Christopher Hitchens, nemico giurato di ogni forma di religione, nell'astioso libro Dio non è grande: come la religione avvelena ogni cosa, muove ai credenti un'accusa inattesa e sorprendente:

"Poniamo che sappiate compiere un'impresa di cui personalmente mi sento incapace. Immaginate, in altre parole, un creatore infinitamente benigno e onnipotente, che vi ha concepiti, vi ha poi fatti e modellati, e introdotti in un mondo finalizzato a voi, e che ora vi sorveglia e si prende cura di voi anche quando dormite.
Immaginate, inoltre, che se obbedite alle regole e ai comandamenti da lui amorosamente prescritti acquisirete i titoli per una beatitudine e un riposo eterni.
Non posso sostenere di invidiare questa credenza (perché mi sembra come desiderare un'orribile sorta di inalterabile e paternalistica dittatura), ma, con tutta sincerità, non posso astenermi dal farvi una domanda.
Perché una simile credenza non rende felici i suoi seguaci? Costoro dovrebbero, in effetti, possedere un segreto meraviglioso, cui aggrapparsi anche nei momenti di più estrema avversità".
Anche Nietzsche scriveva che i cristiani "dovrebbero sembrare un po' più redenti".
Un pregiudizio diffuso ritiene che il cristianesimo non abbia niente a che fare con la gioia di vivere. Nell'immaginario corrente i cristiani sono asceti, secchioni, musoni e soprattutto contrari a ogni forma di piacere, di erotismo£ e di umorismo. I monaci felici stanno solo sulle etichette delle bottiglie di birra o nella pubblicità dei formaggi.
Gesù è stato il primo di questi guastafeste e oppositori del piacere? Eppure Gesù viene chiamato "mangione e beone" dai giudei e non pensa neppure a contestare questi epiteti.
Quando si invita qualcuno a raccontare la parabola del tesoro nel campo, manca regolarmente un tratto decisivo: l'uomo va "pieno di gioia". Sembra difficile immaginare uno che ha appena rischiato tutto quello che ha ed è pieno di gioia.

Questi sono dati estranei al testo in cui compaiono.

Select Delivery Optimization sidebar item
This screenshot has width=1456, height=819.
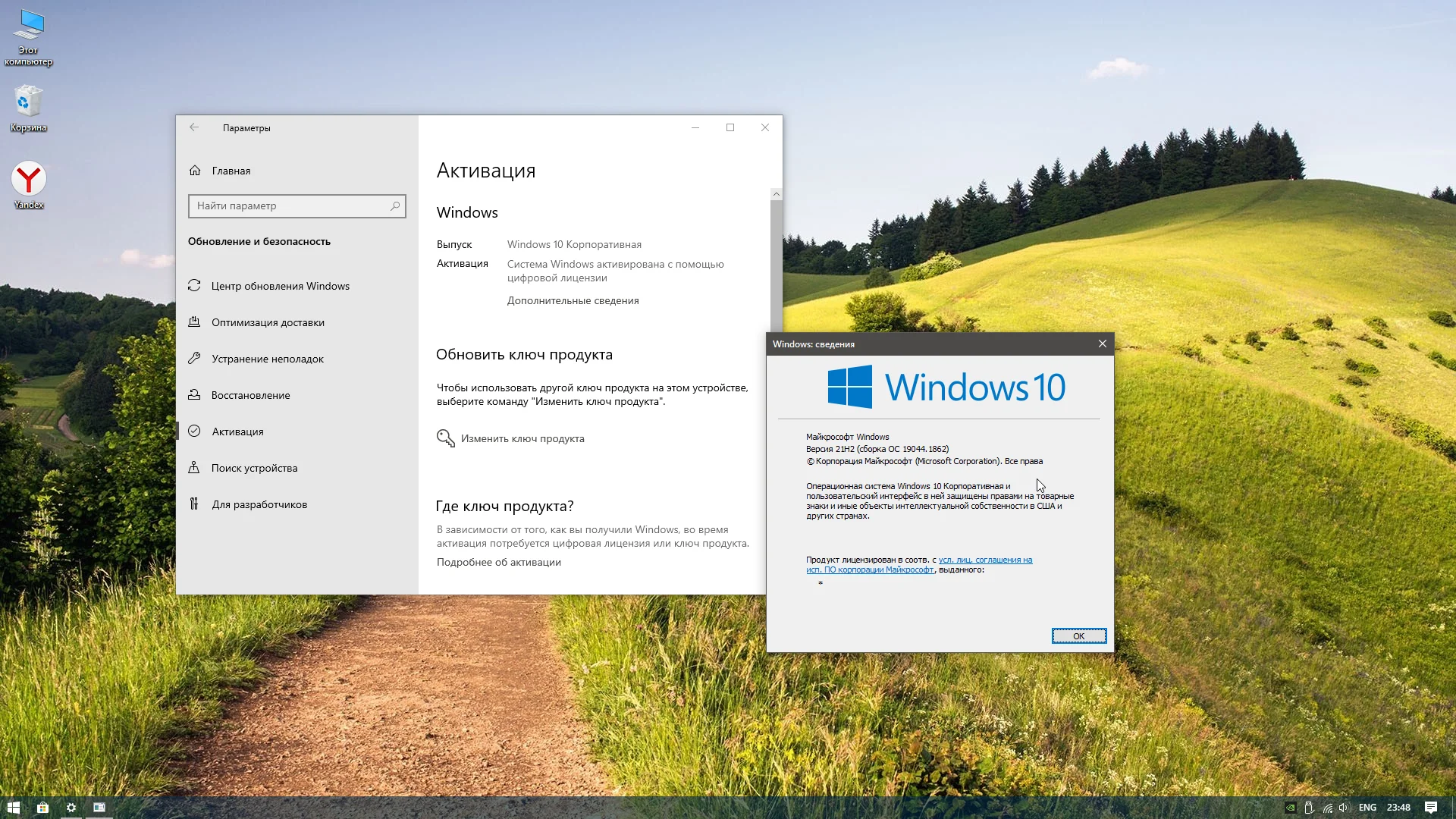pos(268,322)
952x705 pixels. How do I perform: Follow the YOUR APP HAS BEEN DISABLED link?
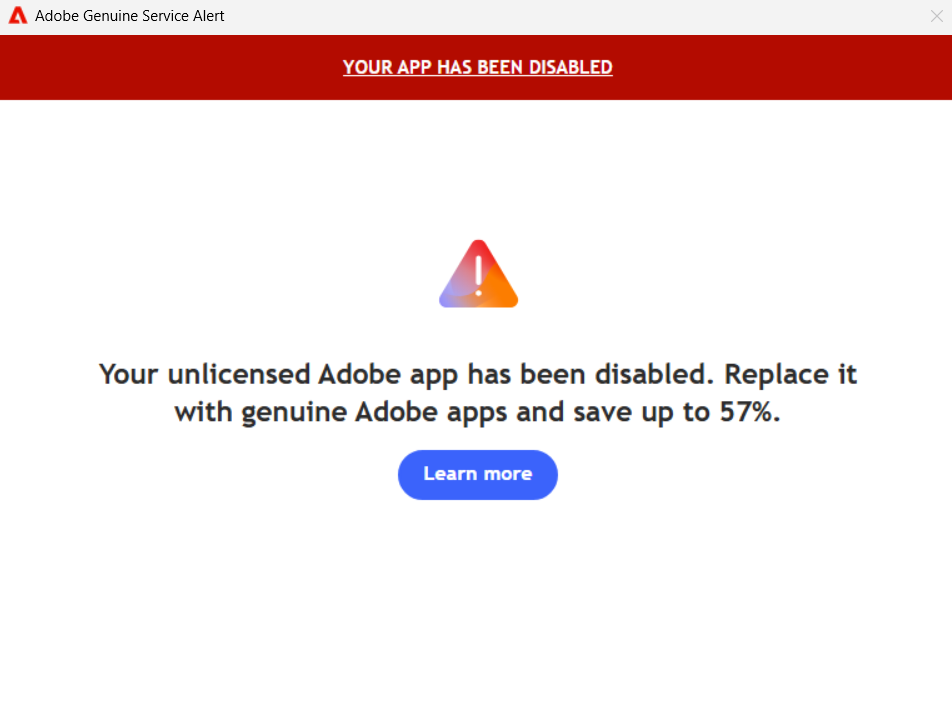click(478, 67)
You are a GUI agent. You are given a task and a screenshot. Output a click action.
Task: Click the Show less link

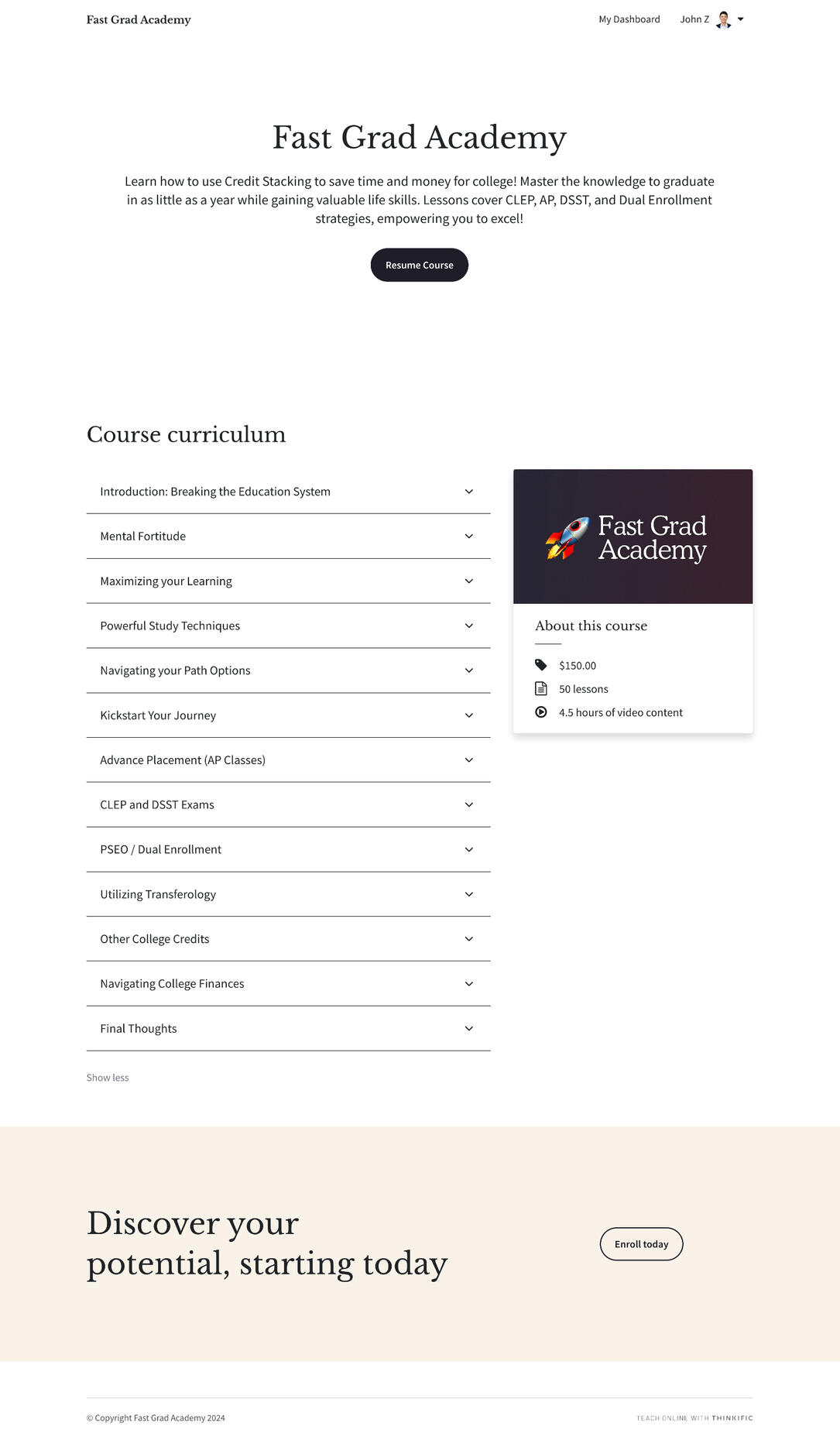point(108,1078)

Quanti di noi prendono sul serio le parole del profeta Isaia che abbiamo appena ascoltato?

"Attingerete acqua con gioia alle sorgenti della salvezza".
Venire in chiesa non è un'abitudine obbligata un po' noiosa, ma un gioioso incontro presso la fontana della salvezza.
Tutta questa storia è cominciata con le parole: "Rallegrati, Maria!"
Il giovane San Domenico Savio, con sorprendente maturità, diceva: "Noi qui all'Oratorio facciamo consistere la santità nello stare molto allegri".

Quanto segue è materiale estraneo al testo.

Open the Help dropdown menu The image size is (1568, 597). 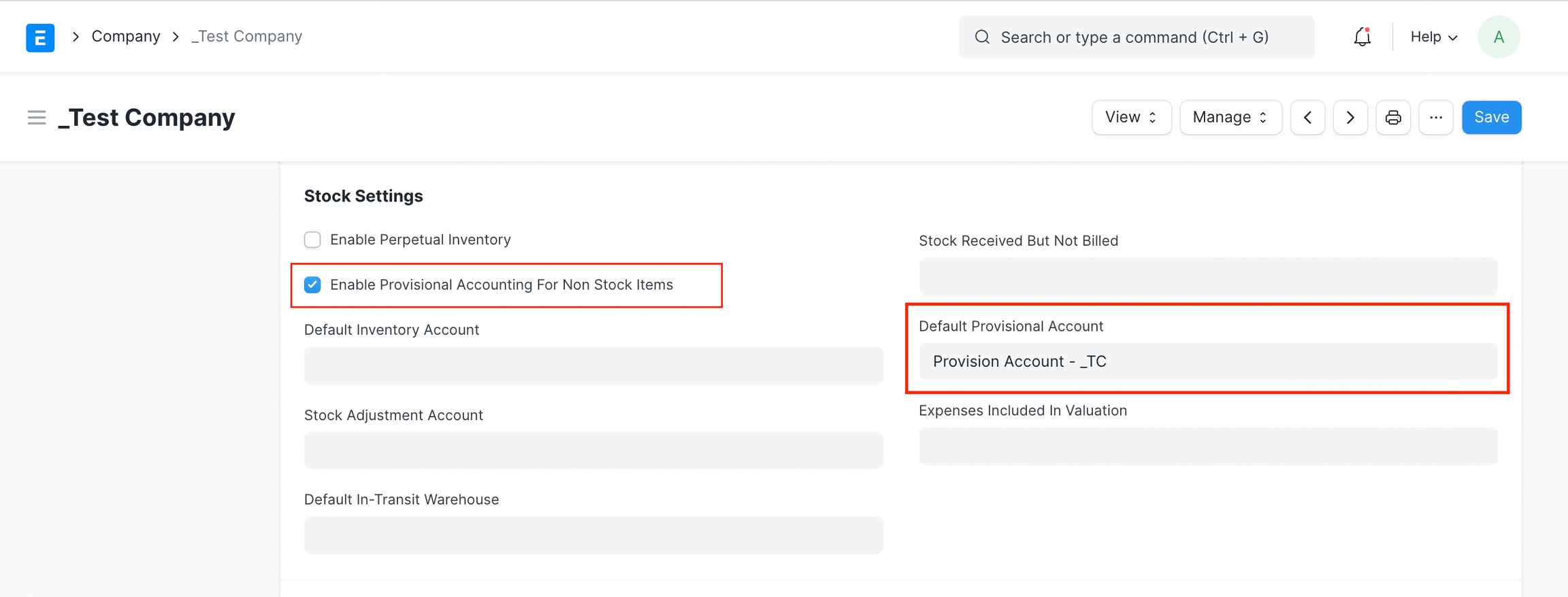pos(1433,37)
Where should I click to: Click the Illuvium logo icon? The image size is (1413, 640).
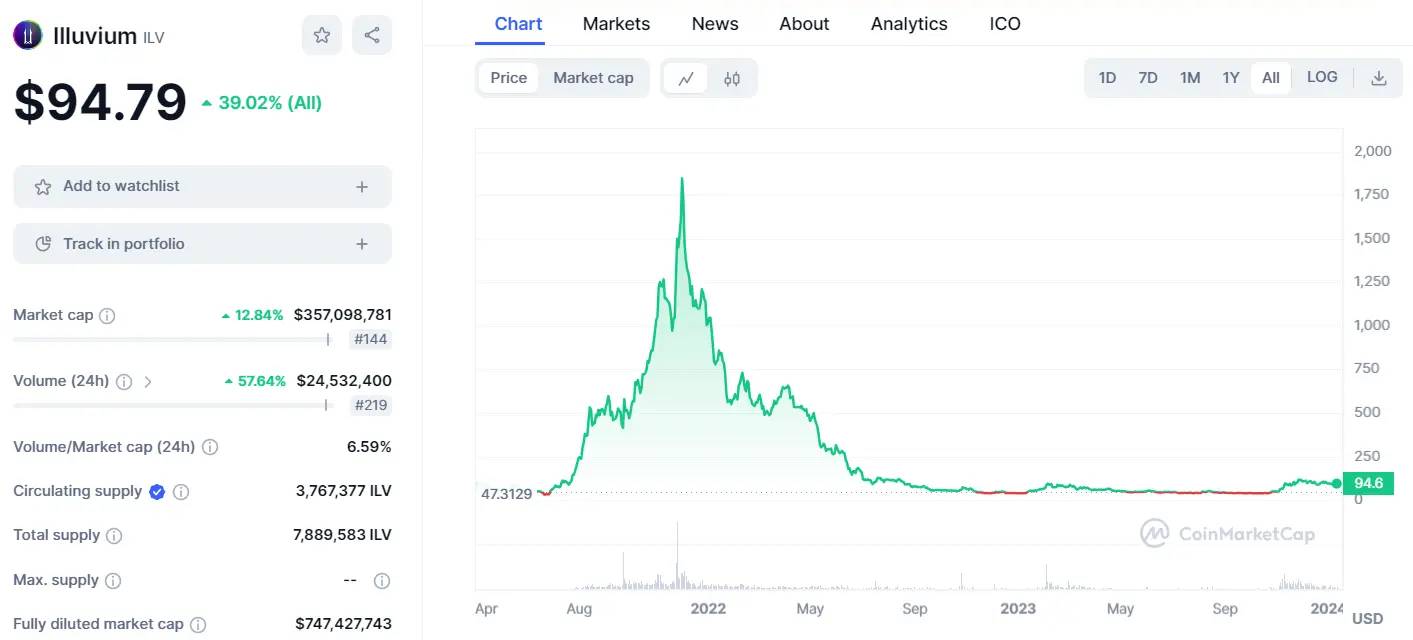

I cristiani vivono la gioia degli umili, dei puri di cuore, dei costruttori di pace e di giustizia. Non siamo buontemponi che ridono ai funerali. La nostra gioia si conquista nella profondità e nella serietà della vita quotidiana.
Così, nella domenica della gioia, perché questo è il titolo della terza domenica d'avvento, il Vangelo ci insegna a percorrere la strada giusta verso le sorgenti della felicità.

Le folle interrogavano Giovanni dicendo: "Che cosa dobbiamo fare?"
La gioia cristiana sgorga da una roccia molto solida e concreta: da qualcosa che si deve fare. I nostri contemporanei non ne vogliono più neppure sentir parlare, ma la felicità di tutti si costruisce sulla base di alcuni semplici "doveri", non sulle chiacchiere.
Le risposte di Giovanni Battista sono molto pratiche. Noi nella maggior parte dei casi inganniamo noi stessi.

Il salumiere fa politica mentre affetta e spiega che il rimedio per tutti i mali italiani è molto semplice: basterebbe mozzare la mano destra ai ladri. Quindi, prima di tagliare il prosciutto butta sulla bilancia dieci grammi di carta, più da imballaggio che da affettato. Sorride sereno, lontano mille miglia dall'idea che anche a lui dovrebbero tagliare almeno un dito.
L'assessore al traffico spiega che 50 persone su un autobus occupano 15 metri quadrati di suolo pubblico, mentre le stesse persone al volante della propria auto ne occupano 350. Quindi lascia la tavola rotonda, sale sulla sua auto blu e indica all'autista dove deve scarrozzarlo.
Due amici mangiano al ristorante. Dopo aver recitato la consueta litania contro questa classe politica che intasca soldi per sé o per il partito, uno chiede il conto. "Lascia stare", dice l'altro, "faccio intestare la fattura alla ditta, come se si trattasse di una colazione di lavoro".
L'aspetto più sconcertante di questi e dei mille altri episodi che costellano le nostre giornate è il mostruoso candore dei protagonisti: nessuno si accorge di far parte della stessa realtà che condanna.

La gioia dei cristiani nasce dalla serietà e dalla responsabilità della vita. A Natale non arriva un bambinello di gesso, ma un Bambino di carne e sangue. Nella vita di tutti i giorni si misurano la lealtà e la verità delle nostre intenzioni.
Noi possiamo far felici tutti quelli che abitano con noi. Probabilmente con poco. Allora perché non lo facciamo?
Solo costruendo autentica gioia nella nostra famiglia, nella nostra comunità, nel nostro ambiente, in mezzo agli amici faremo capire a Gesù che la nostra finestra è aperta e lo stiamo davvero aspettando.